● Problem description: How do the records below read from their first line through the line containing "Given: Click the 單注金額 amount input field"? Write those lines out exactly.

(Stored items from a collection)
╭──

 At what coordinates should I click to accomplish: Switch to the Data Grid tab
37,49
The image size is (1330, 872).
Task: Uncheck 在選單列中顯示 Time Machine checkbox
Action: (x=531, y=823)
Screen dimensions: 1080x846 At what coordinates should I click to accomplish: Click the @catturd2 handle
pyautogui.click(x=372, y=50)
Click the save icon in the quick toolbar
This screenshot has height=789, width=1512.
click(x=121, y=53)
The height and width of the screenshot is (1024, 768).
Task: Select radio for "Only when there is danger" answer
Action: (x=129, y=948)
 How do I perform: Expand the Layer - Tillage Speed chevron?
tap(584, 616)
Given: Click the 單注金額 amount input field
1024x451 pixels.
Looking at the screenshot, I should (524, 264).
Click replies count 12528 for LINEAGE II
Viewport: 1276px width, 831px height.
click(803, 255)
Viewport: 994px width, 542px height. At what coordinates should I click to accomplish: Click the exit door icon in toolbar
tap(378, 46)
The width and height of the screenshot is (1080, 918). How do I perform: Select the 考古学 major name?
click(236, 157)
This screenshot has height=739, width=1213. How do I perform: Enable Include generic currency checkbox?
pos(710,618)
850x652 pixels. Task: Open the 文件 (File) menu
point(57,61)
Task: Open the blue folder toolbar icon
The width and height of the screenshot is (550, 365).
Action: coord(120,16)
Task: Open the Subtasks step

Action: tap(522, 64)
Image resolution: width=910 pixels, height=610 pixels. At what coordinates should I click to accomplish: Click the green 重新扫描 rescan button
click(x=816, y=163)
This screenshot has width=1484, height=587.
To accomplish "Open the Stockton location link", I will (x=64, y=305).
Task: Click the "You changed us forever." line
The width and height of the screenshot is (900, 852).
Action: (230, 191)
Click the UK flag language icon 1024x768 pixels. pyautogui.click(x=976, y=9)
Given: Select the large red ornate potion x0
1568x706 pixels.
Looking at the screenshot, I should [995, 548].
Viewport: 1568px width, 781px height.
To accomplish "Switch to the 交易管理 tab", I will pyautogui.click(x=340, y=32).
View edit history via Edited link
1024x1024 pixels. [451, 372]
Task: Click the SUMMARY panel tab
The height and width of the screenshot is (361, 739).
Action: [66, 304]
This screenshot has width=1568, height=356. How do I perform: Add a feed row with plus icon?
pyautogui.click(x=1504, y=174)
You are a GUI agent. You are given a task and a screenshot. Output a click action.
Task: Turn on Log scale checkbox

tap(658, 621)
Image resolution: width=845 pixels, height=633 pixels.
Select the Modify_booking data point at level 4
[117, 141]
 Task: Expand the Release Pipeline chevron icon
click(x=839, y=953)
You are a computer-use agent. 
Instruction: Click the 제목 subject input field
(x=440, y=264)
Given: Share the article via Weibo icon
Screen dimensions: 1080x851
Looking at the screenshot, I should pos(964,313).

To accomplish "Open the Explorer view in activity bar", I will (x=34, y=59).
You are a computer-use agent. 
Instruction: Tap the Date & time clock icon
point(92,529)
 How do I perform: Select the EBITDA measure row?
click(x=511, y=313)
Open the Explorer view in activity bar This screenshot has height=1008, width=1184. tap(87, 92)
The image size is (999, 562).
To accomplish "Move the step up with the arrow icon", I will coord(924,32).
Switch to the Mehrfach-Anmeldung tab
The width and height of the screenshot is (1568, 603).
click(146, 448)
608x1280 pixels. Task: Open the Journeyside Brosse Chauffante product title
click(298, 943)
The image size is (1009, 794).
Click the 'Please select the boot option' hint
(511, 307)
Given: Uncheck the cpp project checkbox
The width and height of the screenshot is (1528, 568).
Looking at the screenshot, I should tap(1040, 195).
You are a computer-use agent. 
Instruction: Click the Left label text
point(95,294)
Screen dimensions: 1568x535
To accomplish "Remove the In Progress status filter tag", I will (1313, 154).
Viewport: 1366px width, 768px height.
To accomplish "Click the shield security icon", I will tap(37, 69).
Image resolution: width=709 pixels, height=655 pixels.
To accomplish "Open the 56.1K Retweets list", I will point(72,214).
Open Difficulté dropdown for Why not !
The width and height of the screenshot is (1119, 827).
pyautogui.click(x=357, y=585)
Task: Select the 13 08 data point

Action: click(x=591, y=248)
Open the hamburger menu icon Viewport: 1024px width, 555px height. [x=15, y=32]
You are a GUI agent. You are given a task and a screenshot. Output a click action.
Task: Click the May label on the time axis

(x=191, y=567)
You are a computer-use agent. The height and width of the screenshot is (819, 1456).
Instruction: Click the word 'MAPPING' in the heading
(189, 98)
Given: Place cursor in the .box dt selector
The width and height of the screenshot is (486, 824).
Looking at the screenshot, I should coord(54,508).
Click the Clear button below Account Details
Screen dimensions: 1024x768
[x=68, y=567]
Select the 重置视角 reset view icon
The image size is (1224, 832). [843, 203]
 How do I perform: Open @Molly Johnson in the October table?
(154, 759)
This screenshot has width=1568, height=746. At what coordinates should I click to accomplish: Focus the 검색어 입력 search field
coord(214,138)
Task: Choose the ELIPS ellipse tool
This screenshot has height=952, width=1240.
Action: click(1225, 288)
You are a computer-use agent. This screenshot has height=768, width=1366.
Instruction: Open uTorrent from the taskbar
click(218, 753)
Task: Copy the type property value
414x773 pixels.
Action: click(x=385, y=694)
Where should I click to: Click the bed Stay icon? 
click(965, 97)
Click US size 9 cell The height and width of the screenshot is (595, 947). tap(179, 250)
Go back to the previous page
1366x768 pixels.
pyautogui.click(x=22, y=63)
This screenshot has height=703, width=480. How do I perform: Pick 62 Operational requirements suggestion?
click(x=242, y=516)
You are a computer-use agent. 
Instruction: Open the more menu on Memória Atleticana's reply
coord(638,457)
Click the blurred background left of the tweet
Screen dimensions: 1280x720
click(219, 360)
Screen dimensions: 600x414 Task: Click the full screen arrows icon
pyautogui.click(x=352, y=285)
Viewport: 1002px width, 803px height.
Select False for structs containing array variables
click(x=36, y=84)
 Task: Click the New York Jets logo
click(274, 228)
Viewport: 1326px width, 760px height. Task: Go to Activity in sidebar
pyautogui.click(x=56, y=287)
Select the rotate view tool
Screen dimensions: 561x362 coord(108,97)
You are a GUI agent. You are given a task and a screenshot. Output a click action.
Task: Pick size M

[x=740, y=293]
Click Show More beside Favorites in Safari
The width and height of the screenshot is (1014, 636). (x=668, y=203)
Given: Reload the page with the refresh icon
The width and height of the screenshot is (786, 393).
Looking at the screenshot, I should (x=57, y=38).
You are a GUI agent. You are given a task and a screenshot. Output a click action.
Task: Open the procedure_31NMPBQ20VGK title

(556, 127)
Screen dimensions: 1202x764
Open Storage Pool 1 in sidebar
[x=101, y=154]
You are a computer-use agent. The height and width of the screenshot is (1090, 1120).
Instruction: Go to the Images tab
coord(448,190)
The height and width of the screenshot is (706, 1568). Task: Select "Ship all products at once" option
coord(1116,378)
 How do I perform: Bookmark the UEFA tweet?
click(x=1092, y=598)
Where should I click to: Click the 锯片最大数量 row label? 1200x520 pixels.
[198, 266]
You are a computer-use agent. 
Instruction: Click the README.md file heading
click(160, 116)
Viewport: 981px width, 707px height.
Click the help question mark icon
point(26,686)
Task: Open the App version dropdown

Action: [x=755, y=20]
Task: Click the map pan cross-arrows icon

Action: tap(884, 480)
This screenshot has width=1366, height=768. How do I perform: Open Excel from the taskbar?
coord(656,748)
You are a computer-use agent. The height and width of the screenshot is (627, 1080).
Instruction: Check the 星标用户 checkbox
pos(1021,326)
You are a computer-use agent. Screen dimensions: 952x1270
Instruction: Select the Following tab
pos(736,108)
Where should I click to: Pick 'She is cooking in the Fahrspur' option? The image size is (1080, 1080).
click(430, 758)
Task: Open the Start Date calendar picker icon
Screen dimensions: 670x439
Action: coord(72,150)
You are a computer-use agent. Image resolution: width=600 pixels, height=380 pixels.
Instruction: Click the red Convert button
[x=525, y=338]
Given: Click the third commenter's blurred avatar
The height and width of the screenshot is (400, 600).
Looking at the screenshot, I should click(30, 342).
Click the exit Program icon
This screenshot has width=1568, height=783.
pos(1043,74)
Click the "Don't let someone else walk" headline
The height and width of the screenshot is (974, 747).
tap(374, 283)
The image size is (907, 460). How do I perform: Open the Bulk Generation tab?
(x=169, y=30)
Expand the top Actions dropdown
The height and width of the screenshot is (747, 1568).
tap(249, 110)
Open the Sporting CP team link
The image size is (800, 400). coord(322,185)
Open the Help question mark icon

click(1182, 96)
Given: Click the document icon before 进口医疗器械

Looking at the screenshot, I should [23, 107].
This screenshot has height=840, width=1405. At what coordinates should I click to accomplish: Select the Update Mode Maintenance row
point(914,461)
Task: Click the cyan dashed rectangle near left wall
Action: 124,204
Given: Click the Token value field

╰──

● Result:
 At what coordinates should I click to accomplish: Switch to the Data Grid tab
37,49
The image size is (1330, 872).
Task: Uncheck 在選單列中顯示 Time Machine checkbox
Action: (x=531, y=823)
Screen dimensions: 1080x846 At what coordinates should I click to accomplish: Click the @catturd2 handle
pyautogui.click(x=372, y=50)
Click the save icon in the quick toolbar
This screenshot has height=789, width=1512.
click(x=121, y=53)
The height and width of the screenshot is (1024, 768).
Task: Select radio for "Only when there is danger" answer
Action: (x=129, y=948)
 How do I perform: Expand the Layer - Tillage Speed chevron?
tap(584, 616)
Given: Click the 單注金額 amount input field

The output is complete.